(DIRECTIONS FOR THIS TASK): Pick out every line in the data below that contains the string "dropdown", and copy each one. Case counts.

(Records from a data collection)
-- begin --
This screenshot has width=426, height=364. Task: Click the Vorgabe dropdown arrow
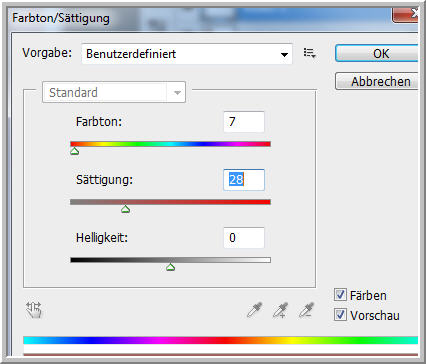click(284, 54)
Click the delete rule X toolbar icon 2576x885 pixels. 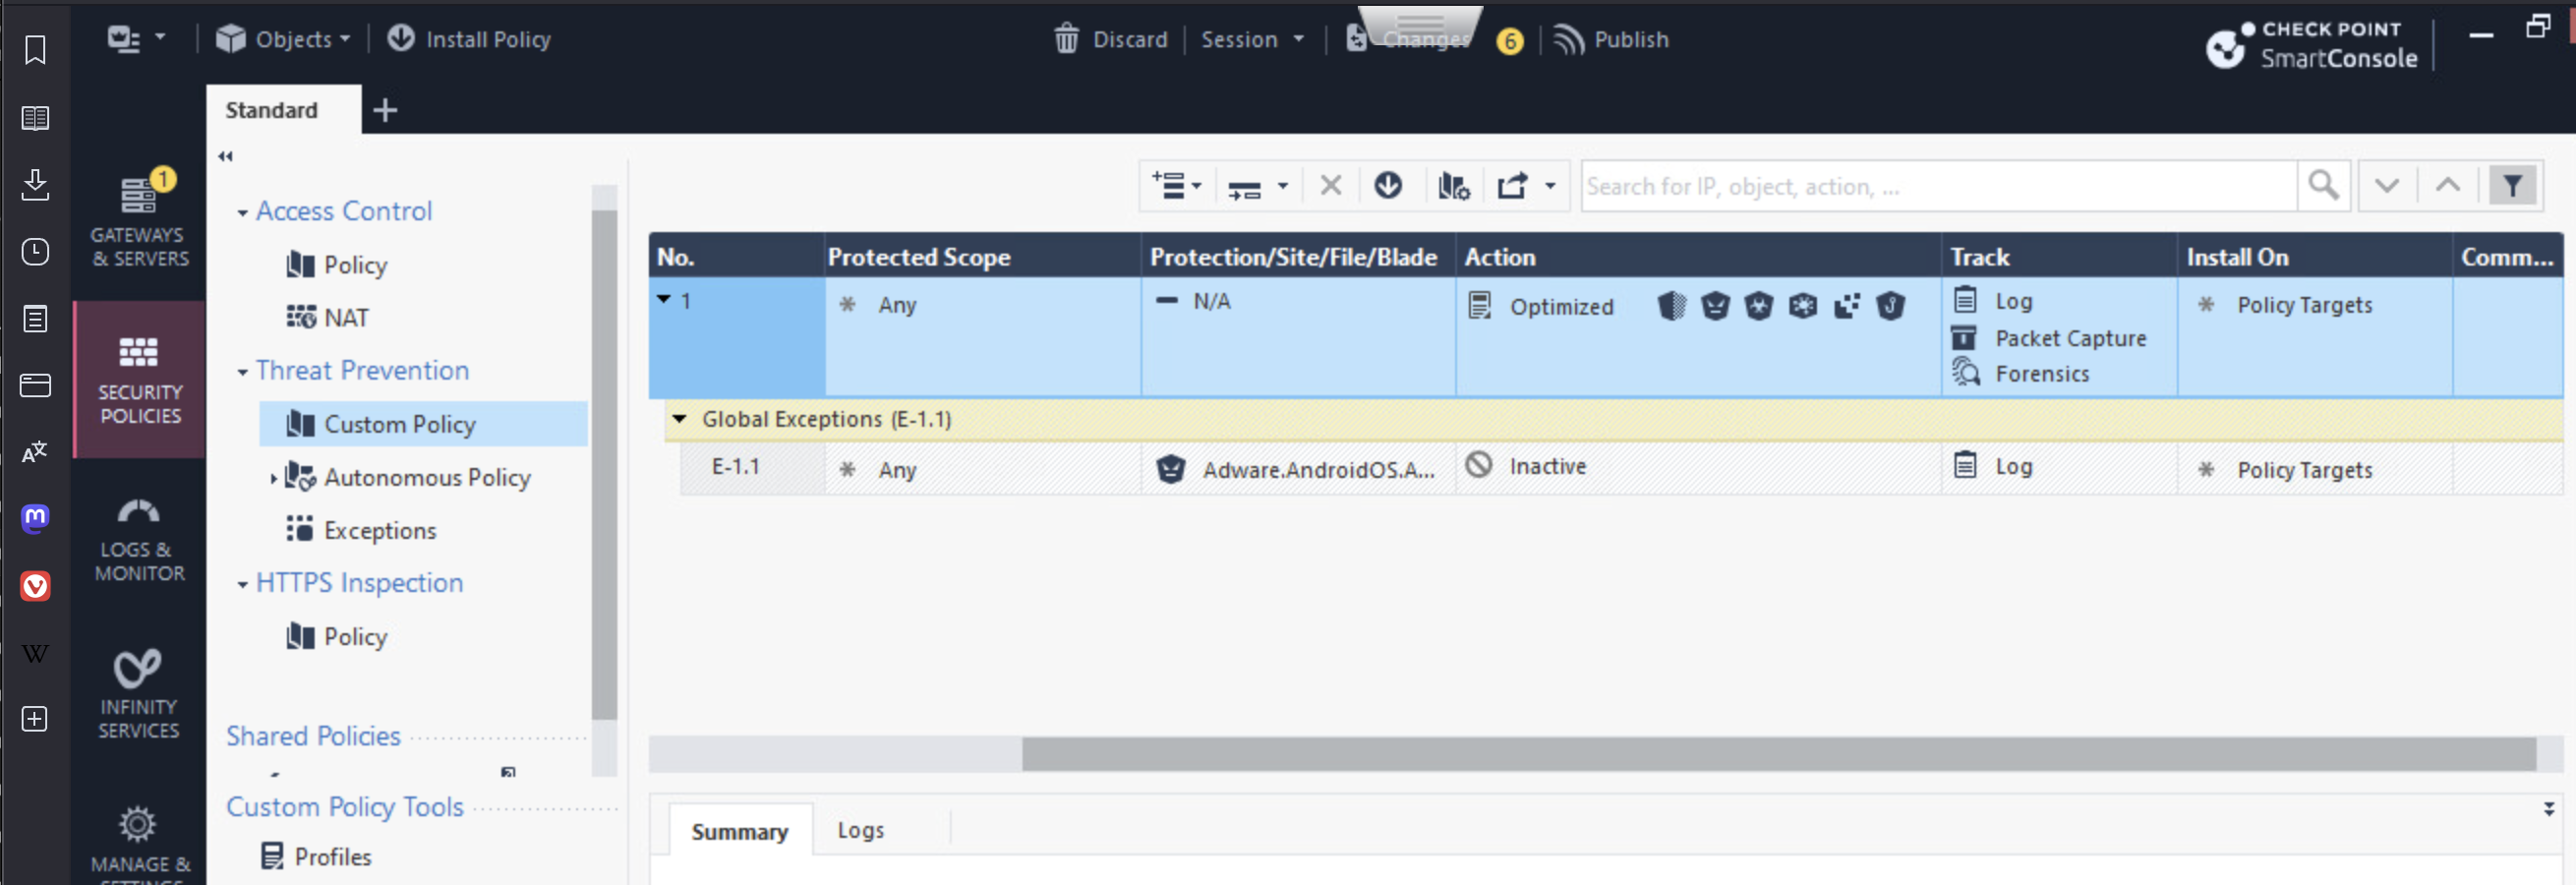click(1330, 186)
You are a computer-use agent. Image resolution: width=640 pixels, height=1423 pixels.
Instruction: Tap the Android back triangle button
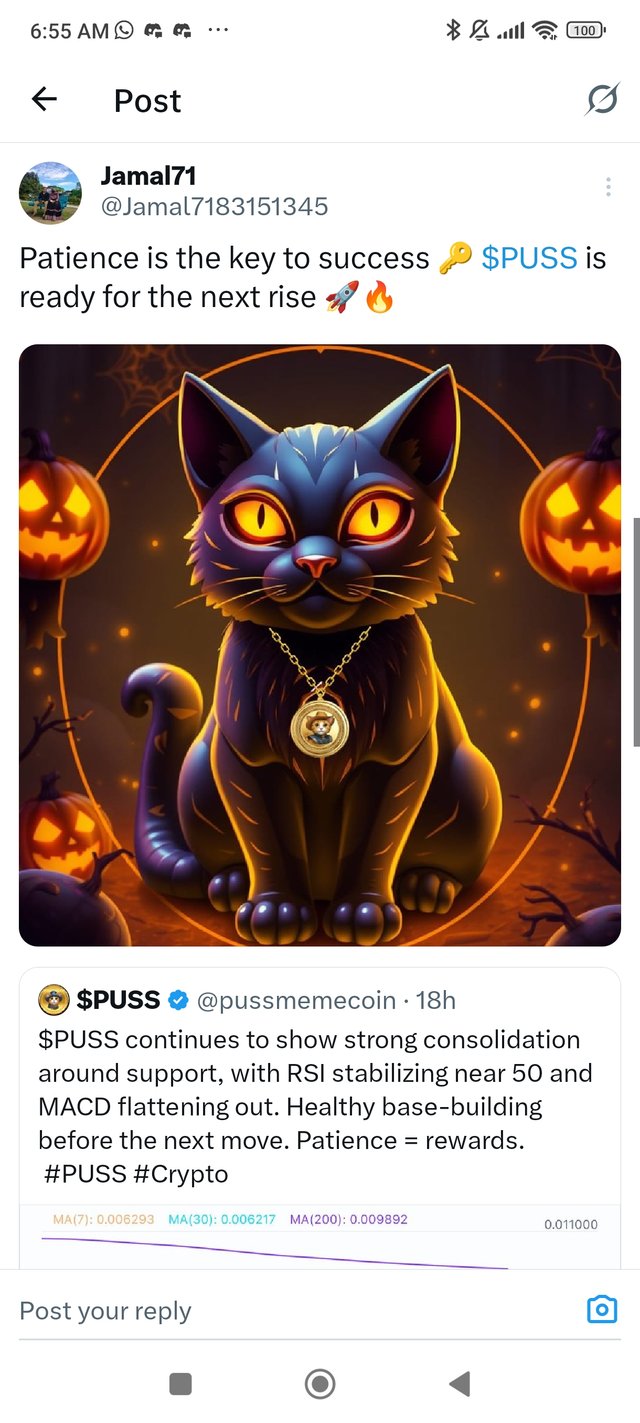click(459, 1384)
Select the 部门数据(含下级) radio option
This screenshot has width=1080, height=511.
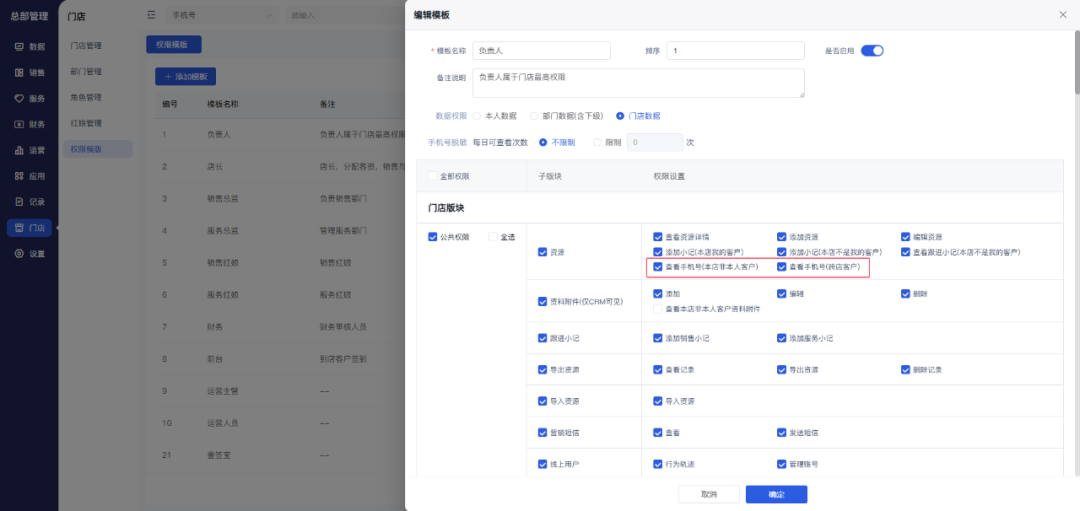(535, 116)
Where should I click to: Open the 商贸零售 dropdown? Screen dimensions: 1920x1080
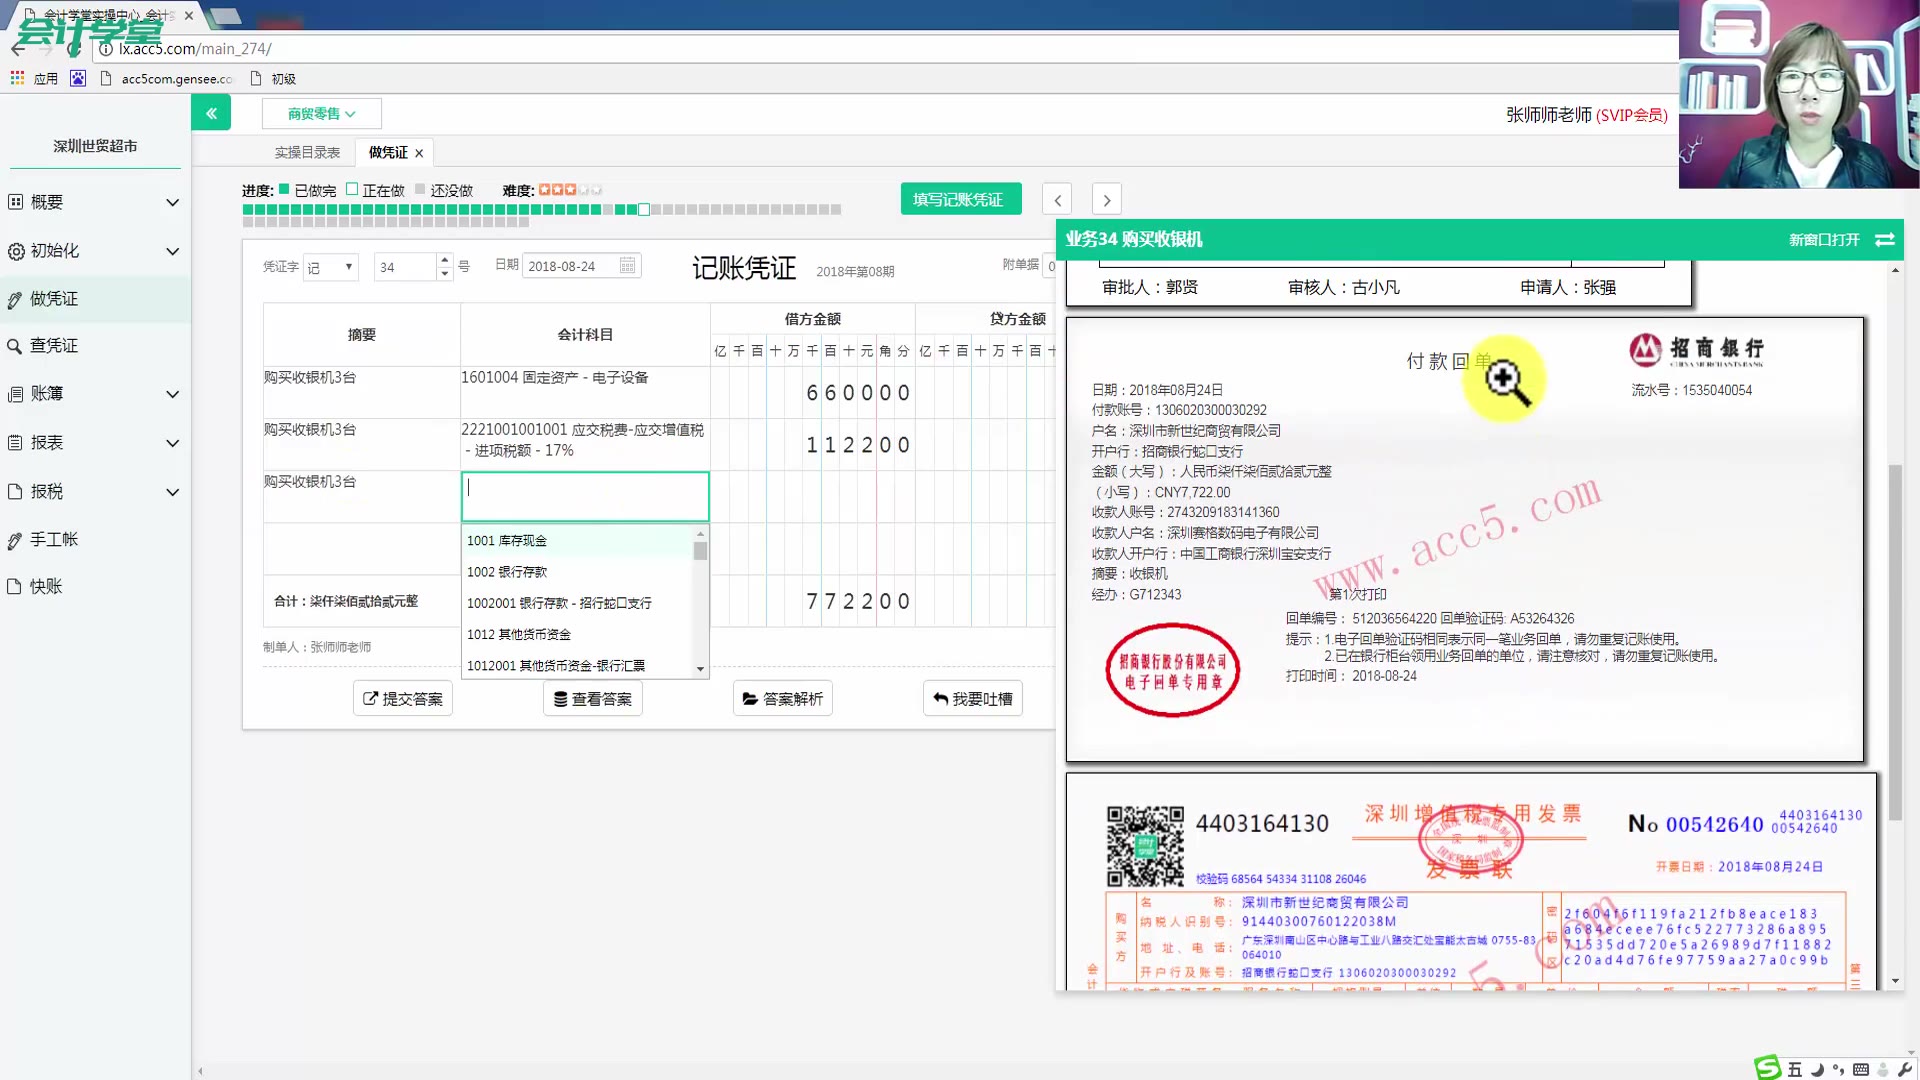pos(321,113)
-- end --
(RESPONSE):
This screenshot has width=426, height=364. Task: Click the Vorgabe dropdown arrow
Where should I click to: Open the 商贸零售 dropdown? Screen dimensions: 1920x1080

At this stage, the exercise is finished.